| TASK BRIEF |
Update the rows below by replacing "light blue arrow" with "pale blue arrow" wherever it occurs, keeping every other part of every row the same. Leave the pictures out of your answer.

----- RECORDS FOR THE EXERCISE -----

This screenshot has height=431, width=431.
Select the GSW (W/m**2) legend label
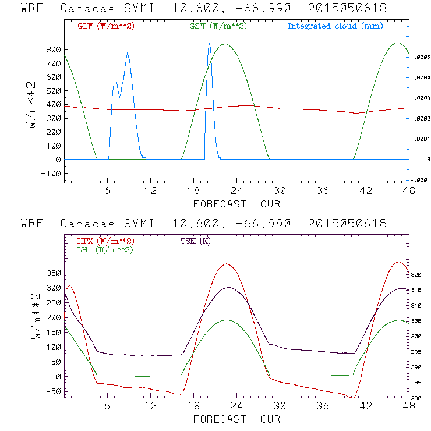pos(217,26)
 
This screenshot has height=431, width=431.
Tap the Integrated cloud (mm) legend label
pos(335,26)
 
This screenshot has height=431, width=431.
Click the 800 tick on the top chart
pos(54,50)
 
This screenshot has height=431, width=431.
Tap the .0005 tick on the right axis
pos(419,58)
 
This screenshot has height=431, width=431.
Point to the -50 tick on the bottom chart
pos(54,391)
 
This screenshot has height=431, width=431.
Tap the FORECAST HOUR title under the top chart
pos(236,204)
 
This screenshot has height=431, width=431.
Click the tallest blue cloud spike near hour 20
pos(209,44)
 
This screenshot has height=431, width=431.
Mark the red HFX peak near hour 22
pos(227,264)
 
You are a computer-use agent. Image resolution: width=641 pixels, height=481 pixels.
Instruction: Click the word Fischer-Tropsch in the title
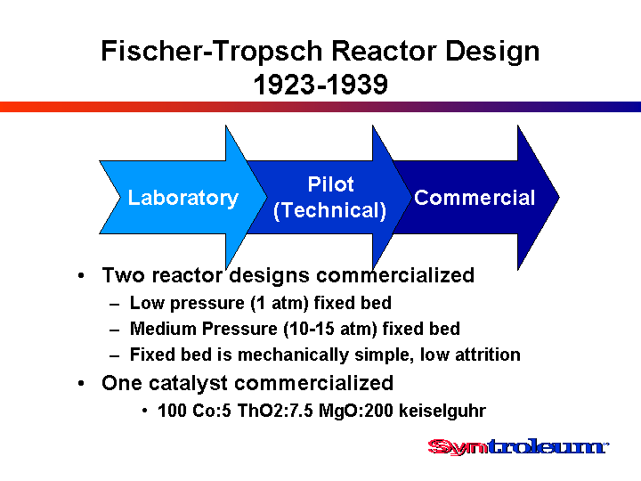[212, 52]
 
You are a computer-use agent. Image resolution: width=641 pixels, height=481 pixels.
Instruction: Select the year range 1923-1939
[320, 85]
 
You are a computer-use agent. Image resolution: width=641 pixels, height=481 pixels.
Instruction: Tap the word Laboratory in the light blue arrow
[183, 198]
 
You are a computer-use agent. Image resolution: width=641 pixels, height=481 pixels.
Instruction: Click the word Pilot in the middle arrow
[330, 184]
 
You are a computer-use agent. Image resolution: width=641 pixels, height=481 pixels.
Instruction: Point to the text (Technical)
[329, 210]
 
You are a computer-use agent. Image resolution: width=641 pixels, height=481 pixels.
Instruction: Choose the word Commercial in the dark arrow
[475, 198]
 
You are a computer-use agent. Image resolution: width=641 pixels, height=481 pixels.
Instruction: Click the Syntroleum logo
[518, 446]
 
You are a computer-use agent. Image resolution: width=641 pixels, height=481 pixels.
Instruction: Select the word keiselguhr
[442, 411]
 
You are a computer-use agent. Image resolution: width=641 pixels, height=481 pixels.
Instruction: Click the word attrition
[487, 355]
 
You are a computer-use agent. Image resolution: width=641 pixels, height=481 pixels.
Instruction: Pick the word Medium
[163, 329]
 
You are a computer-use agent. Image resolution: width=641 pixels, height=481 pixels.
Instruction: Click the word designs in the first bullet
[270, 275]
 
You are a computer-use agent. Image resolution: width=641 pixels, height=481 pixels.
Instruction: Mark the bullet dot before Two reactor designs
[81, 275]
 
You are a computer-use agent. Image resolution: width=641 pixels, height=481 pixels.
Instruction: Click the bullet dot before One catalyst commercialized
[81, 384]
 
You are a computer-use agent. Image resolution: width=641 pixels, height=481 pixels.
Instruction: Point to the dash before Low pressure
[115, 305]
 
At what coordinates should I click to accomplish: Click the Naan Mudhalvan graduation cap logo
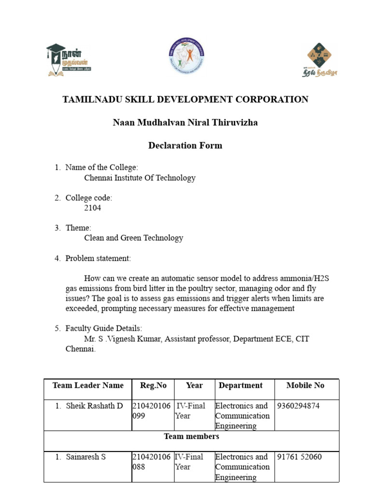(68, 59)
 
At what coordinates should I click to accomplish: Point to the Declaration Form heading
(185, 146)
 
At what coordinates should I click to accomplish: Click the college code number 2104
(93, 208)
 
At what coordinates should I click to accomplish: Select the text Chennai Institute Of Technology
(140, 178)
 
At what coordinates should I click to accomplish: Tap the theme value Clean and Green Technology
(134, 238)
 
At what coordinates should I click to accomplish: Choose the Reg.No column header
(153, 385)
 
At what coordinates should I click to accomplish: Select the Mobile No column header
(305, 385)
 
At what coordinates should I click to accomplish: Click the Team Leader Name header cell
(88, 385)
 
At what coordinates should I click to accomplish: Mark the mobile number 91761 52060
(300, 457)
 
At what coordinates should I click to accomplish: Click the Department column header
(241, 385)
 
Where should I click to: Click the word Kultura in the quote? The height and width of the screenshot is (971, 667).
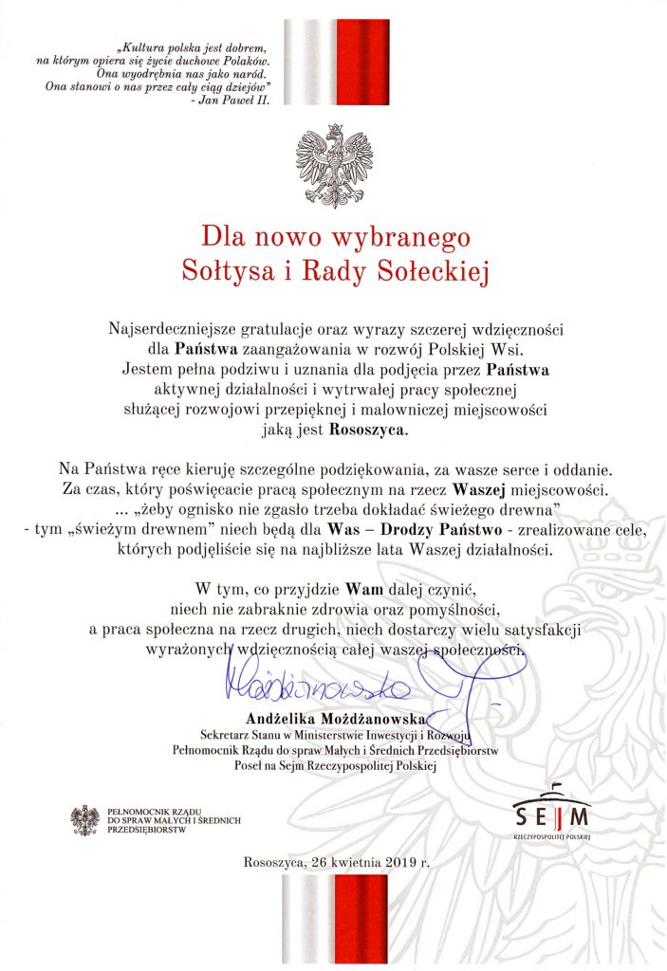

-----

| ANSWER TO THE PROBLEM |
This screenshot has height=431, width=431.
Select the GSW (W/m**2) legend label
pos(217,26)
 
This screenshot has height=431, width=431.
Tap the Integrated cloud (mm) legend label
pos(335,26)
 
This screenshot has height=431, width=431.
Click the 800 tick on the top chart
pos(54,50)
 
This screenshot has height=431, width=431.
Tap the .0005 tick on the right axis
pos(419,58)
 
This screenshot has height=431, width=431.
Point to the -50 tick on the bottom chart
pos(54,391)
 
This screenshot has height=431, width=431.
Tap the FORECAST HOUR title under the top chart
pos(236,204)
 
This screenshot has height=431, width=431.
Click the tallest blue cloud spike near hour 20
pos(209,44)
 
This screenshot has height=431, width=431.
Mark the red HFX peak near hour 22
pos(227,264)
 
You are a computer-use agent. Image resolution: width=641 pixels, height=481 pixels.
Instruction: Click the word Fischer-Tropsch in the title
[212, 52]
 
You are a computer-use agent. Image resolution: width=641 pixels, height=481 pixels.
Instruction: Select the year range 1923-1939
[320, 85]
 
You are a computer-use agent. Image resolution: width=641 pixels, height=481 pixels.
Instruction: Tap the word Laboratory in the pale blue arrow
[183, 198]
 
You are a computer-use agent. Image resolution: width=641 pixels, height=481 pixels.
Instruction: Click the word Pilot in the middle arrow
[330, 184]
 
You are a computer-use agent. Image resolution: width=641 pixels, height=481 pixels.
Instruction: Point to the text (Technical)
[329, 210]
 
You are a computer-use agent. Image resolution: width=641 pixels, height=481 pixels.
Instruction: Choose the word Commercial in the dark arrow
[475, 198]
 
You are a computer-use agent. Image resolution: width=641 pixels, height=481 pixels.
Instruction: Click the Syntroleum logo
[518, 446]
 
You are a computer-use agent. Image resolution: width=641 pixels, height=481 pixels.
Instruction: Select the word keiselguhr
[442, 411]
 
You are a computer-use agent. Image resolution: width=641 pixels, height=481 pixels.
Instruction: Click the word attrition
[487, 355]
 
You are a computer-use agent. Image resolution: width=641 pixels, height=481 pixels.
Instruction: Pick the word Medium
[163, 329]
 
You are a computer-use agent. Image resolution: width=641 pixels, height=481 pixels.
Instruction: Click the word designs in the first bullet
[270, 275]
 
You are a computer-use agent. Image resolution: width=641 pixels, height=481 pixels.
Instruction: Mark the bullet dot before Two reactor designs
[81, 275]
 
You are a computer-use agent. Image resolution: width=641 pixels, height=481 pixels.
Instruction: Click the bullet dot before One catalyst commercialized
[81, 384]
 
You are a computer-use agent. Image resolution: width=641 pixels, height=481 pixels.
Instruction: Point to the dash before Low pressure
[115, 305]
 
At what coordinates should I click to accomplish: Click the Naan Mudhalvan graduation cap logo
(68, 59)
 
At what coordinates should I click to accomplish: Point to the Declaration Form heading
(185, 146)
 
At what coordinates should I click to accomplish: Click the college code number 2104
(93, 208)
 
At what coordinates should I click to accomplish: Select the text Chennai Institute Of Technology
(140, 178)
 
At what coordinates should I click to accomplish: Tap the theme value Clean and Green Technology
(134, 238)
 
At what coordinates should I click to accomplish: Choose the Reg.No column header
(153, 385)
 
At what coordinates should I click to accomplish: Select the Mobile No column header
(305, 385)
 
At what coordinates should I click to accomplish: Click the Team Leader Name header cell
(88, 385)
 
At what coordinates should I click to accomplish: Mark the mobile number 91761 52060
(300, 457)
 
At what coordinates should I click to accomplish: Click the Department column header
(241, 385)
 
Where should I click to: Click the word Kultura in the quote? The height and width of the screenshot is (971, 667).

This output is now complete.